Platform engineering is an approach to software development that focuses on building and maintaining a platform that can be used by other teams or applications within an organization. The platform is designed to provide common services and infrastructure, such as storage, compute, and networking, which can be consumed by other teams to build and deploy their own applications. In this article, we will explore the benefits of platform engineering, ways to adopt this approach, common tools used in platform engineering, and the skills needed to become a platform engineer.

• Benefits of Platform Engineering
• Standardization and Reusability
  • Improved Productivity
  • Scalability and Reliability
  • Cost Savings
• Ways to Adopt Platform Engineering
  1. Start Small
  2. Collaborate with Other Teams
  3. Define a Clear Governance Model
  4. Embrace Automation
• Common Tools Used in Platform Engineering
  • Kubernetes
  • Docker
  • Terraform
  • Jenkins
• Skills Needed to Become a Platform Engineer
• Conclusion

Benefits of Platform Engineering

Standardization and Reusability

One of the primary benefits of platform engineering is standardization and reusability. By providing a set of common services and infrastructure, platform engineers can ensure that all teams within an organization are using the same technology stack, which makes it easier to collaborate and share knowledge. This also reduces the duplication of efforts and allows teams to focus on building new features and functionality instead of building infrastructure from scratch.

Improved Productivity

With a platform in place, teams can work more efficiently and focus on their core competencies. Developers can focus on building new features and functionality, while operations teams can focus on ensuring the platform is highly available and reliable. By eliminating the need to build and manage infrastructure, teams can work more quickly and deliver value to customers faster.

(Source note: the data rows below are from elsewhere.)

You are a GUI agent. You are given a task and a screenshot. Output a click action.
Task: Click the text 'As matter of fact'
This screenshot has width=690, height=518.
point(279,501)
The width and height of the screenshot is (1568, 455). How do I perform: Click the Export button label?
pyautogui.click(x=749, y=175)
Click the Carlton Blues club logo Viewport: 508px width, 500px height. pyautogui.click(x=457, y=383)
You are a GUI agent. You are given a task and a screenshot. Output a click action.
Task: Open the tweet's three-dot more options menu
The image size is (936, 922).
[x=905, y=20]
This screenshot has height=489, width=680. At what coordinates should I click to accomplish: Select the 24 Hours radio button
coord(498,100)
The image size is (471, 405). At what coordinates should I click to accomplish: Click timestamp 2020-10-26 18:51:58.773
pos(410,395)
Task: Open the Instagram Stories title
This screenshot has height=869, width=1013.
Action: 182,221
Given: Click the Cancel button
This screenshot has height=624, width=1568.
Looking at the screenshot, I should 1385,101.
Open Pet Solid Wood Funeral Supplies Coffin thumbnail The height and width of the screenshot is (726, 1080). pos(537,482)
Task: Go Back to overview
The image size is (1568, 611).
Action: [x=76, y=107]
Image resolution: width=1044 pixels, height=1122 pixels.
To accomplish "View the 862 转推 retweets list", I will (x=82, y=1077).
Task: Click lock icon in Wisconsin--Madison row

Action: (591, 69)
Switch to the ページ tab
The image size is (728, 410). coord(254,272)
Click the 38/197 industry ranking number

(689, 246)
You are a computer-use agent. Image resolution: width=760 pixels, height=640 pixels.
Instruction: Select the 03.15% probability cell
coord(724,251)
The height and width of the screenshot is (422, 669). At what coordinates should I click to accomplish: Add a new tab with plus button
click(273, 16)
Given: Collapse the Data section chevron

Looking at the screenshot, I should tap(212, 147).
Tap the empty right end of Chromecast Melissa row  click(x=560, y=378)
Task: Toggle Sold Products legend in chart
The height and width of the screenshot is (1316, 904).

Scalability and Reliability

A well-designed platform can improve the scalability and reliability of an organization’s applications. By providing a scalable and highly available infrastructure, platform engineers can ensure that applications can handle high traffic and remain available even in the face of hardware failures or other types of outages. This reduces the risk of downtime, which can lead to lost revenue and damage to an organization’s reputation.

Cost Savings

Platform engineering can also lead to cost savings for an organization. By providing a shared infrastructure, platform engineers can reduce the need for redundant infrastructure and minimize the amount of hardware and software licenses that an organization needs to purchase. This can result in significant cost savings over time.

Ways to Adopt Platform Engineering

Start Small

One way to adopt platform engineering is to start small. Rather than attempting to build a full-fledged platform all at once, organizations can begin by identifying a single area where a shared infrastructure would be beneficial, such as a common data storage solution or messaging platform. By starting small, organizations can minimize the risk and cost of the initiative, while also gaining experience and proving the value of the approach.

Collaborate with Other Teams

Another way to adopt platform engineering is to collaborate with other teams within an organization. By working closely with other teams, platform engineers can gain a better understanding of their needs and requirements and design a platform that meets those needs. This can also help to build trust and increase buy-in from other teams, which can be critical for the success of a platform engineering initiative.

Define a Clear Governance Model

It is important to define a clear governance model for the platform to ensure that it is used appropriately and in a standardized way. This includes defining guidelines for the use of the platform, as well as roles and responsibilities for platform engineers and other teams. A governance model can help to ensure that the platform is used in a consistent and controlled manner, which is critical for the success of the initiative.

Embrace Automation

Automation is critical to the success of platform engineering. By automating the deployment and management of infrastructure, platform engineers can reduce the risk of human error and ensure that infrastructure is always in a consistent and predictable state. This also frees up time for platform engineers to focus on more strategic initiatives, such as improving the platform’s scalability and reliability.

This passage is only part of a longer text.